Start of SUPPLIED TEXT

I agree with others that you’d have to appeal to miracles. Maybe, “Some people believe xyz. Existing scientific evidence doesn’t support that idea, but science can’t rule out miracles.” God could have created everything last Thursday if he wanted to.

The important thing for protecting the faith of these students is for them to understand that the Bible doesn’t teach the age of the earth, and our faith is not based on knowledge of the age of the earth. For me, when realizing my preacher had been teaching false science, it became a trust issue… I questioned everything else he was teaching. In reality, he is not a scientist. He’s very knowledgeable about the Bible, but when it comes to science, he has to get his information from other sources that are outside the Bible, and those sources aren’t necessarily accurate.

End of SUPPLIED TEXT
Start of AVAILABLE DATA

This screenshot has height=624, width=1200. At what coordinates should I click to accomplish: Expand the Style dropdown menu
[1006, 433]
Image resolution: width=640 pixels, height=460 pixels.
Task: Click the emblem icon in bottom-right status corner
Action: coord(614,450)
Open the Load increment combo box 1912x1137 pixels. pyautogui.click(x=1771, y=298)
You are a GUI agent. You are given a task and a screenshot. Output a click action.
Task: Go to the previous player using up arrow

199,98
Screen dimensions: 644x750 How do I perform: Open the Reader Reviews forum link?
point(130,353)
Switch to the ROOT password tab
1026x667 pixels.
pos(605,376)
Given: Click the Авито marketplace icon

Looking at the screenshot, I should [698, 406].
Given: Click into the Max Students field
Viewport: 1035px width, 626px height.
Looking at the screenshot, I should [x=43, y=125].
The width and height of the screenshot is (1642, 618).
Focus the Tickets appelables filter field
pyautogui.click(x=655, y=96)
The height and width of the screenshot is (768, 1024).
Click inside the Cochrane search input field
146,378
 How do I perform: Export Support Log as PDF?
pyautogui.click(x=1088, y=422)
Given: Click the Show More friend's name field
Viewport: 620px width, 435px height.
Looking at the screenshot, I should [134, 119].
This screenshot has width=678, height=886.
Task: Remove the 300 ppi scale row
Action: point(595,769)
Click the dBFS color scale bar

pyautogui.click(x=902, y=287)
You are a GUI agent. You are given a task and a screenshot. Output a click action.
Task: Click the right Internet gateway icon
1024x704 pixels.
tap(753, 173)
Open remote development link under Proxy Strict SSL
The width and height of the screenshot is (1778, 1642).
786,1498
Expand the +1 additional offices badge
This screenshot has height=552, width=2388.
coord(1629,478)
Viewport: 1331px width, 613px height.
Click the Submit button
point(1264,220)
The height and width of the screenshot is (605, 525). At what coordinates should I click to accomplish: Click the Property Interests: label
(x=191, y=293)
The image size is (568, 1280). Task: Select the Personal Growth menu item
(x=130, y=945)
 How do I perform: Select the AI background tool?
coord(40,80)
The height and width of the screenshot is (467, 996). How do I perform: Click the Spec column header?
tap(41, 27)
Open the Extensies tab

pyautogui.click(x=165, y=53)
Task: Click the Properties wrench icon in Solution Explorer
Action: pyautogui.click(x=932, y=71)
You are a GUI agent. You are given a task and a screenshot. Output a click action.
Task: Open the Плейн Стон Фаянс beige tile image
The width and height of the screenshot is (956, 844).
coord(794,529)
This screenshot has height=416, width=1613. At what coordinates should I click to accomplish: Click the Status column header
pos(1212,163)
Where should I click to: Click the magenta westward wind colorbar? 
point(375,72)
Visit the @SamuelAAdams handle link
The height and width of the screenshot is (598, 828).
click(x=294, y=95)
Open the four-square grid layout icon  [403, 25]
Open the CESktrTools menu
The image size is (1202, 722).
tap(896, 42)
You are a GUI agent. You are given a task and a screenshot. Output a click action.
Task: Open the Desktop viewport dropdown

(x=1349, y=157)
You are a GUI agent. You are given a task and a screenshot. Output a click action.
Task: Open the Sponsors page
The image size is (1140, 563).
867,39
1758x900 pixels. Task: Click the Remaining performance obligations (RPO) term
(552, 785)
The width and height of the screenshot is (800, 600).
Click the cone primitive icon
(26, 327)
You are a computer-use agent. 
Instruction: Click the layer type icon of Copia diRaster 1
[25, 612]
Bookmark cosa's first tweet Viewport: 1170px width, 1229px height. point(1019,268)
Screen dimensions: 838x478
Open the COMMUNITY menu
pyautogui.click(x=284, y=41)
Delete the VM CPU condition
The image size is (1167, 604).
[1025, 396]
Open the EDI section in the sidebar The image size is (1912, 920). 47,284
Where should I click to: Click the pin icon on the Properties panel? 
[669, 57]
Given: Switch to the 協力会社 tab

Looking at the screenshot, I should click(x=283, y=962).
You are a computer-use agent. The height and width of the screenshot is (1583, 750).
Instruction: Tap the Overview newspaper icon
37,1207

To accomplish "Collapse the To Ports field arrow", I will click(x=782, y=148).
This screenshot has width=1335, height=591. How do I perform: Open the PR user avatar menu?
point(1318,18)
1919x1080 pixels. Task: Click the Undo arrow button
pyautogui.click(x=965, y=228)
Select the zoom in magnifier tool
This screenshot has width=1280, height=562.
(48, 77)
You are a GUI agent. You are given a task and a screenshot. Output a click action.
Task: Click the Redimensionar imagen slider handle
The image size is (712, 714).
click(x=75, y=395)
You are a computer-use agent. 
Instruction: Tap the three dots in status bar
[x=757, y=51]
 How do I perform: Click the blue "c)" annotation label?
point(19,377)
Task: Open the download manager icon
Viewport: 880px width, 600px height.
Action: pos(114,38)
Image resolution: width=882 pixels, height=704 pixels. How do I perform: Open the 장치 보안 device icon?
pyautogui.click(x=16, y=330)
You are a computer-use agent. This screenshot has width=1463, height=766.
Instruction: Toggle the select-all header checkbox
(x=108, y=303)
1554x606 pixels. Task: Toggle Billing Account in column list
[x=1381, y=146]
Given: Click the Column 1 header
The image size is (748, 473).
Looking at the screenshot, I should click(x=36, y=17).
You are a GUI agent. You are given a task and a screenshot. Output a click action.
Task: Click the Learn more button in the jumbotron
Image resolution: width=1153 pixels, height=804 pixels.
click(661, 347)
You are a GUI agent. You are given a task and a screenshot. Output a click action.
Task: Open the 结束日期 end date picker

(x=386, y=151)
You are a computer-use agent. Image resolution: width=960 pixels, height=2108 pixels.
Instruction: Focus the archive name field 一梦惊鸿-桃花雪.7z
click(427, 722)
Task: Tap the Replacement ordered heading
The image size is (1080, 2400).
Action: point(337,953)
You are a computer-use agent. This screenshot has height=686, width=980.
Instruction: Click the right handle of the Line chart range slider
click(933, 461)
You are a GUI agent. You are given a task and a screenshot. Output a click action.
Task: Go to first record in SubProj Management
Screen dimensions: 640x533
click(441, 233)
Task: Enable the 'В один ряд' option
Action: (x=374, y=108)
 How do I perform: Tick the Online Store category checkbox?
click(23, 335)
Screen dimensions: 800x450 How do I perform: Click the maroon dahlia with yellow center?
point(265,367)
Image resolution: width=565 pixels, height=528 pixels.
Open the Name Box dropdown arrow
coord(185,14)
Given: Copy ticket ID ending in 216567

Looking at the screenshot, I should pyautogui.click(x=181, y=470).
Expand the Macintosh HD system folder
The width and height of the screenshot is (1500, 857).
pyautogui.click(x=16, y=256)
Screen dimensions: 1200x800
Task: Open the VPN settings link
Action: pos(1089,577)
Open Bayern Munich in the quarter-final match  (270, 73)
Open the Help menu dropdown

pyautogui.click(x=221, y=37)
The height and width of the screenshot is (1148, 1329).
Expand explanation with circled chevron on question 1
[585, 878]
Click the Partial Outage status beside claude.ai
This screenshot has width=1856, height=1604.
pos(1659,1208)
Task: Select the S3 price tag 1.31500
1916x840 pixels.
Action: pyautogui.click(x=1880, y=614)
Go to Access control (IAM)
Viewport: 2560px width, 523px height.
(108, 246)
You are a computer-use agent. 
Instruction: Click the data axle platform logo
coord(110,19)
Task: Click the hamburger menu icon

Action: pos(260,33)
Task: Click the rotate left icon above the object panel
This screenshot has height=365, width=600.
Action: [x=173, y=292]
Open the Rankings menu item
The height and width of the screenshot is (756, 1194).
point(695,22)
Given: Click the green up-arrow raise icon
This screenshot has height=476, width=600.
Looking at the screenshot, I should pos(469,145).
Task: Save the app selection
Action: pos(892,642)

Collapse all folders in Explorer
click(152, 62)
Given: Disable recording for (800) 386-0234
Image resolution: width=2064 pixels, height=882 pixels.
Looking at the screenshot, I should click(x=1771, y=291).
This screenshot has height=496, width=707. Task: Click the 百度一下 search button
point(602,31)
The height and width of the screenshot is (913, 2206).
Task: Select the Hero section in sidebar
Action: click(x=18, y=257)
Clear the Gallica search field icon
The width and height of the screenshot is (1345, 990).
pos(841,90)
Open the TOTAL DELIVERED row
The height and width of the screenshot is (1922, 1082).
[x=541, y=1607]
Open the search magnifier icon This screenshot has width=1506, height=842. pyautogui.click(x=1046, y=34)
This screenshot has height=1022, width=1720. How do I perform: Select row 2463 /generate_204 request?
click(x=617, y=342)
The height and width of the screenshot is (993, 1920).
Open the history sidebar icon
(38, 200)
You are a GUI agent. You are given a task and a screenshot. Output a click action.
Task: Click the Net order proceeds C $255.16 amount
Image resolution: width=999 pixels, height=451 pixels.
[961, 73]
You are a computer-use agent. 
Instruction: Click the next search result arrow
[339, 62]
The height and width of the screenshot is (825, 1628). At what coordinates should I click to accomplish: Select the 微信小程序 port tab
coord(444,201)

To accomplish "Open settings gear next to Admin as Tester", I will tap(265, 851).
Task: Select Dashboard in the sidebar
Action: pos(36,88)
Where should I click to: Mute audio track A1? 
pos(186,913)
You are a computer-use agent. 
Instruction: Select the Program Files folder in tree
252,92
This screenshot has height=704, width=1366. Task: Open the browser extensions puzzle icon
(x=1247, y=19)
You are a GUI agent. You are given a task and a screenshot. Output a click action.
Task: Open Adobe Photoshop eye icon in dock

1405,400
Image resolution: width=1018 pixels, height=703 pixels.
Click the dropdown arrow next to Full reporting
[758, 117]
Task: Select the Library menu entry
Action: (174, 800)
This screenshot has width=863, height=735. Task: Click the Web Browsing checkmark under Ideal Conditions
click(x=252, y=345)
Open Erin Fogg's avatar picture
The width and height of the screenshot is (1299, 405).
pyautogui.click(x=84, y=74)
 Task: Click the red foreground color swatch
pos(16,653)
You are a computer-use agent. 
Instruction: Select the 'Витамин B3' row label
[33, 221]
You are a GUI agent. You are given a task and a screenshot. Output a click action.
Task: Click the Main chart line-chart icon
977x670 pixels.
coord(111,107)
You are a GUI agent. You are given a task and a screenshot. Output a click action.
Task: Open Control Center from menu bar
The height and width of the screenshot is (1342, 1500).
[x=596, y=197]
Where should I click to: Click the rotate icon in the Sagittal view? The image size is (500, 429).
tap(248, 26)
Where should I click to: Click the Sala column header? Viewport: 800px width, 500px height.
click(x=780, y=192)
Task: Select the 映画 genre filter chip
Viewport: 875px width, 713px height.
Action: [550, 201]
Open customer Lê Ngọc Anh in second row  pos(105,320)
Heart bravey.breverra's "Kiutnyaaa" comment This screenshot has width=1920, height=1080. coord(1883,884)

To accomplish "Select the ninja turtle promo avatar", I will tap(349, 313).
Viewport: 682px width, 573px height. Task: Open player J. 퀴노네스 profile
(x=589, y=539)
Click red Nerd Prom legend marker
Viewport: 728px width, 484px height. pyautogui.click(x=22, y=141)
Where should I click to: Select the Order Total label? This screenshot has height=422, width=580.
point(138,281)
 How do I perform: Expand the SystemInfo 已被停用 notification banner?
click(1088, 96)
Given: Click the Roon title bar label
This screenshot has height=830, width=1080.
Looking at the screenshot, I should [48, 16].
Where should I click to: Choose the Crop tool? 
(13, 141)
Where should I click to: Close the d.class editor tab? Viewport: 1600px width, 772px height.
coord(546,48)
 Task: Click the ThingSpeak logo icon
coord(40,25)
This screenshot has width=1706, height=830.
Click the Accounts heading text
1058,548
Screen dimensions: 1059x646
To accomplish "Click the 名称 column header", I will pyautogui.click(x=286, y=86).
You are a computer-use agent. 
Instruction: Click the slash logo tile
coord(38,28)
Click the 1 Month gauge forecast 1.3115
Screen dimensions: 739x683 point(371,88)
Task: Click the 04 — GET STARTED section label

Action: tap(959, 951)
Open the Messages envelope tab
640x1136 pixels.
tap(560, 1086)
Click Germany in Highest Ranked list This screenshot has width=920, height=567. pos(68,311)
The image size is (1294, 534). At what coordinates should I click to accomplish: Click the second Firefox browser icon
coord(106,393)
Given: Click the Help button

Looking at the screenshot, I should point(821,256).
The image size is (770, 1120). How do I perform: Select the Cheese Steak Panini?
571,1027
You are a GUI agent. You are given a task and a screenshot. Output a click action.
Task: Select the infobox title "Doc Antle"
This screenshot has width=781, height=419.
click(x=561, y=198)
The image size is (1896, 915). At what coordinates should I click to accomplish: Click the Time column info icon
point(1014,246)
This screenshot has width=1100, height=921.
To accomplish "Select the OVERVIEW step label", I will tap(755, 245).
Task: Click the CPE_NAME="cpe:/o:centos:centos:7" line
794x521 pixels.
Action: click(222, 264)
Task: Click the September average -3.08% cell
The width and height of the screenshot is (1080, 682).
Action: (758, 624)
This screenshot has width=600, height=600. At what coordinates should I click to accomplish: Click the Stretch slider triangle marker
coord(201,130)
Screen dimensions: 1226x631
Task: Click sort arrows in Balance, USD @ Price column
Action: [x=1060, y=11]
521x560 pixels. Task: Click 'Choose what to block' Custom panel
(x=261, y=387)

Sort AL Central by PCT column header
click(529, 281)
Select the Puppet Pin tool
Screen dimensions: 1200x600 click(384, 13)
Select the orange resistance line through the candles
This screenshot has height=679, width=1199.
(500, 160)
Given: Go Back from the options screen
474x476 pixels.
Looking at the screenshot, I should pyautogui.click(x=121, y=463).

End of AVAILABLE DATA

• [TASK 1]:
In the comment on faith and the age of the earth, can you rewrite the paragraph beginning "The important thing for protecting the faith" as a short bulleted list that keeps its main points?
• [TASK 2]:
How would you sum up the comment on faith and the age of the earth in two sentences?
These records have no connection to the text.

• [RESPONSE BOX 1]:
- To protect these students' faith, they need to understand that the Bible doesn't teach the age of the earth and that faith isn't based on knowing it.
- When the writer realized their preacher had been teaching false science, it became a trust issue, and the writer questioned everything else he taught.
- The preacher knows the Bible well but isn't a scientist.
- For science, he relies on sources outside the Bible, which aren't necessarily accurate.

• [RESPONSE BOX 2]:
The writer says a young-earth view would require appealing to miracles, since existing scientific evidence doesn't support it, though science can't rule miracles out. More importantly, students should understand that the Bible doesn't teach the age of the earth and that faith doesn't rest on it, because learning that their preacher taught false science led the writer to distrust everything else he taught.